● DOCUMENT TEXT
==================================================

Not at all. This is Cap as he was meant to be, and as he is written when he is written by someone who understands him. This IS Captain America.


----------



## NewJeffCT (Aug 2, 2011)

I thought the movie was good to very good overall.  I thought Evans was good in the title role and Hayley Atwell was very good as well (and gorgeous - she really fills out those costumes rather well)  I liked Tommy Lee Jones, Hugo Weaving & Stanley Tucci in their roles as well.

Not great - I agree with the above post from horacethegrey - after he rescues the 107th, the film feels a bit disjointed and then ends kind of abruptly.

Also, the teaser for next year's Spider-Man reboot was shown before the movie.  Normally, I love Spidey - heck, I grew up reading Amazing Spider-Man religiously from the early 70s through the mid 90s - however, the teaser just left me cold.  I liked the first Spidey movie a lot, thought the 2nd was good and the 3rd was overcrowded, but okay.  Never felt "meh" about any of them, though.  It just left me no desire to see it.

==================================================

● COLLECTED MATERIAL
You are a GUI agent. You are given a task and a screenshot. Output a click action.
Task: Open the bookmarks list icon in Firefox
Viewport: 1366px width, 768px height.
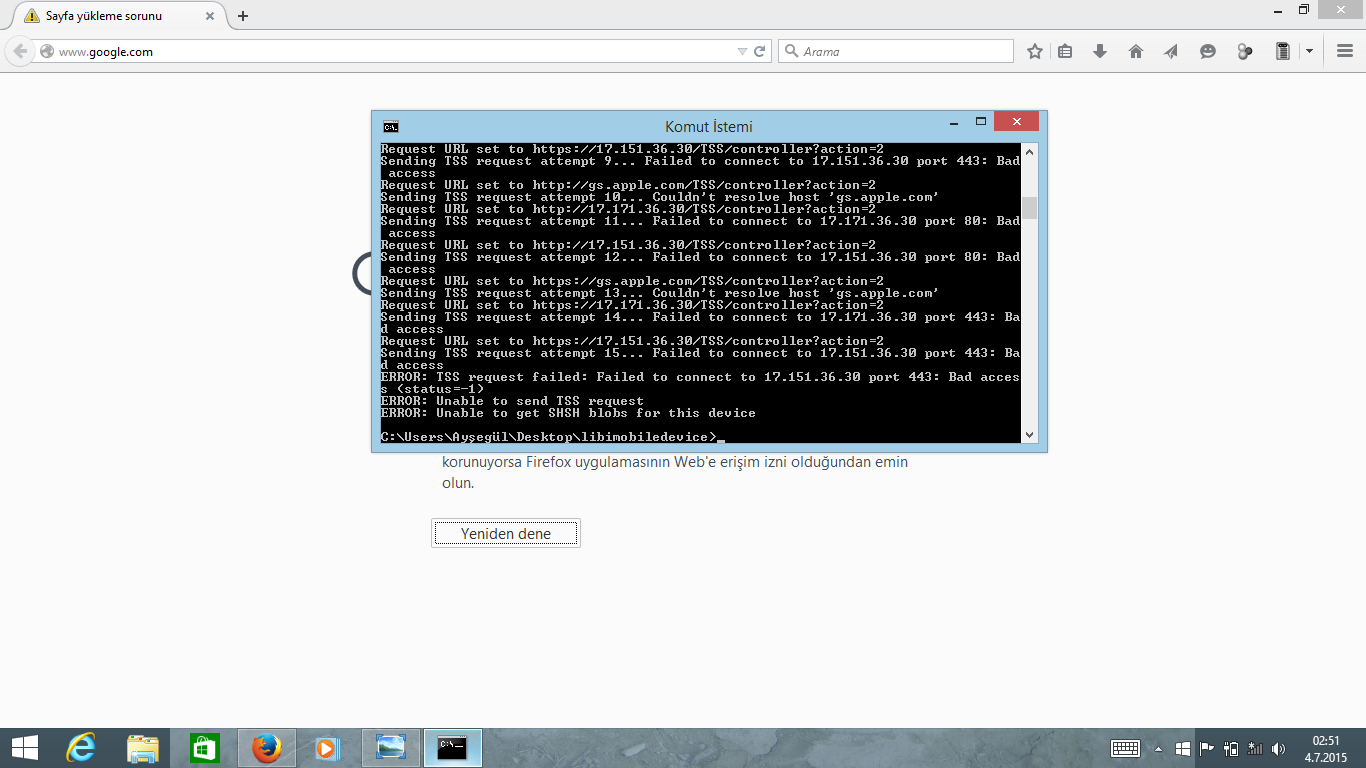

==================================================

● WHAT TO DO
a) In the Captain America movie thread, update the passage from "## NewJeffCT (Aug" up to and including "roles as well." by changing "gorgeous" to "stunning".
b) Do the following statements agree with the Captain America movie thread? For each one, answer yes or no and quote the words from the thread that decide it.
(i) The teaser for next year's Spider-Man reboot was shown before the movie.
(ii) The poster felt "meh" about the third Spider-Man movie.
(iii) The poster found that the film flows smoothly after the rescue of the 107th.
c) According to the Captain America movie thread, during what years did the poster read Amazing Spider-Man?

● EXPECTED OUTPUTS
a)
## NewJeffCT (Aug 2, 2011)

I thought the movie was good to very good overall.  I thought Evans was good in the title role and Hayley Atwell was very good as well (and stunning - she really fills out those costumes rather well)  I liked Tommy Lee Jones, Hugo Weaving & Stanley Tucci in their roles as well.

b)
(i) Yes: "the teaser for next year's Spider-Man reboot was shown before the movie."
(ii) No: "Never felt "meh" about any of them, though."
(iii) No: "after he rescues the 107th, the film feels a bit disjointed and then ends kind of abruptly."

c) From the early 70s through the mid 90s.